In case you do not have the time to read the 70 pages of the court opinion or listen the conference call, Chris Davino CEO released a short letter yesterday with his view regarding the verdict.  I am attaching an excerpt of the letter including the most relevant facts on the value of the artifacts and how the award could be granted (no later than a year from now).

Premier, through RMST, has been the salvor-in-possession of the Titanic wreck site since 1993, giving it the sole and exclusive rights to recover artifacts from the wreck. In 1993, a French maritime tribunal awarded RMST the title to artifacts recovered in 1987 (the “1987 Artifacts”). In 2007, the company sought a salvage award — either a payment of cash or an award of title to the artifacts — for its work in salvaging and conserving artifacts recovered in multiple dives after 1987 (the “Post 1987 Artifacts”).

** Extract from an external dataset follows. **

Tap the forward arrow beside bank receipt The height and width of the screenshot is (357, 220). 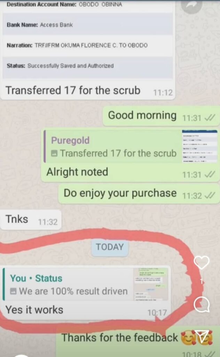point(192,6)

Though the award may ultimately take one or more different forms, we believe, based on the language of the order itself and other legal precedents, the $110,859,200 is the minimum consideration Premier would receive as a payment for its salvage efforts. The Court can either satisfy the award in cash or in-kind (which would be achieved by conveying title to the Post 1987 Artifacts to Premier’s RMST subsidiary) and will make this determination no later than August 15, 2011. The total value to Premier of this award plus the 1987 Artifacts (estimated at a fair market value of $35 million based on an independent appraisal obtained by Premier in 2007) approximates $146 million.

As noted, one option available to the Court in satisfying this award is to sell the Post 1987 Artifacts to a buyer willing to pay the award amount and who satisfies any other conditions the Court may impose. If the Court were to pursue this approach, we believe it would likely conduct a sale of the Post 1987 Artifacts through an auction, where an appointee of the Court would be charged with identifying acceptable bidders who would be willing to pay, at a minimum, the award amount with the sale proceeds being paid, in cash, to Premier. The other option available to the Court would be to convey title to the Post 1987 Artifacts through an in-specie award. The award amount established by the Court is based on an independent appraisal obtained by Premier in 2009 that established a fair market value of approximately $110 million for this collection.

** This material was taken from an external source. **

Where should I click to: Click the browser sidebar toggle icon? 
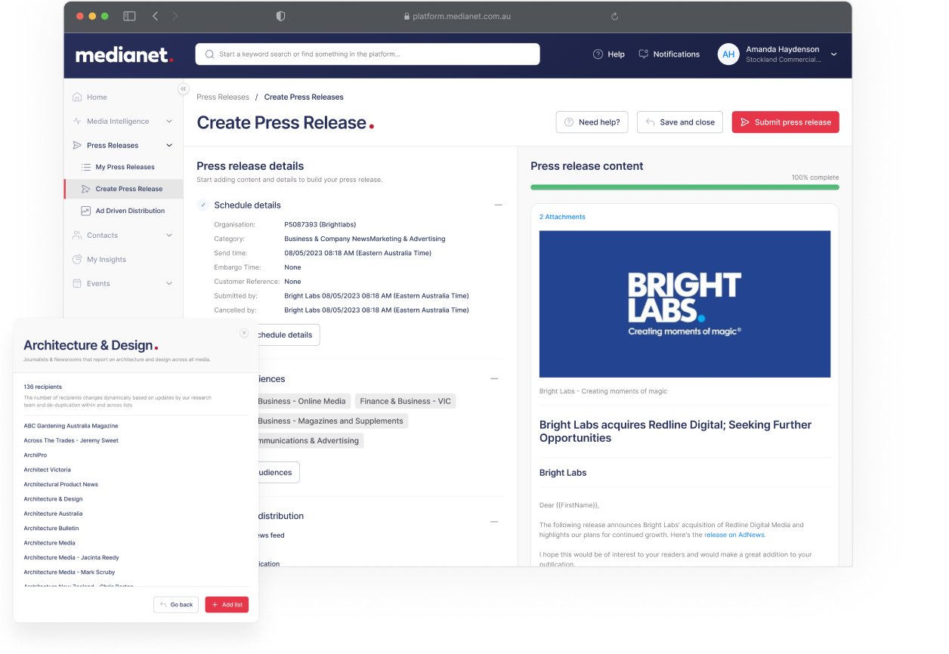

Should the Court issue RMST an in-specie award of title to the Post 1987 Artifacts, Premier has agreed to keep that collection and the 1987 Artifacts collection together. An in-specie award would effectively satisfy payment to Premier of the award amount through an in-kind payment of the artifacts themselves. Title to these artifacts would be granted subject to the conditions established by the Court which include:

  • The 1987 and Post 1987 Artifact collections must be maintained as a single collection,
  • The combined collections can only be sold together, in their entirety, and any buyer would be subject to the same conditions applicable to Premier, and
  • Premier must comply with provisions which would guarantee the long-term protection of the artifacts.

In its desire to keep both the 1987 Artifacts and Post 1987 Artifact collections together as a single collection, the Court expressed concern in the ruling that an in-specie award would create the potential for ongoing litigation relating to the Company’s compliance with the covenants. Our management team and our board of directors are committed to allaying the Court’s concerns. To that end we have agreed to establish a preservation trust which the Company would fund over time to provide for the maintenance and conservation of the artifacts independently of Premier.

In addition to the artifact collections, Premier has also developed significant work product and other intellectual property related to Titanic, such as film footage of the wreck site, digital archives, dive records, mapping of the wreck site, a valuable database and other unique elements obtained over the last 23 years by the Company. The 2007 appraisal found approximately $44 million in additive value to the collection attributable to this intellectual property and to the Company’s undertakings such as the costs of salvage, lab operations and exhibition.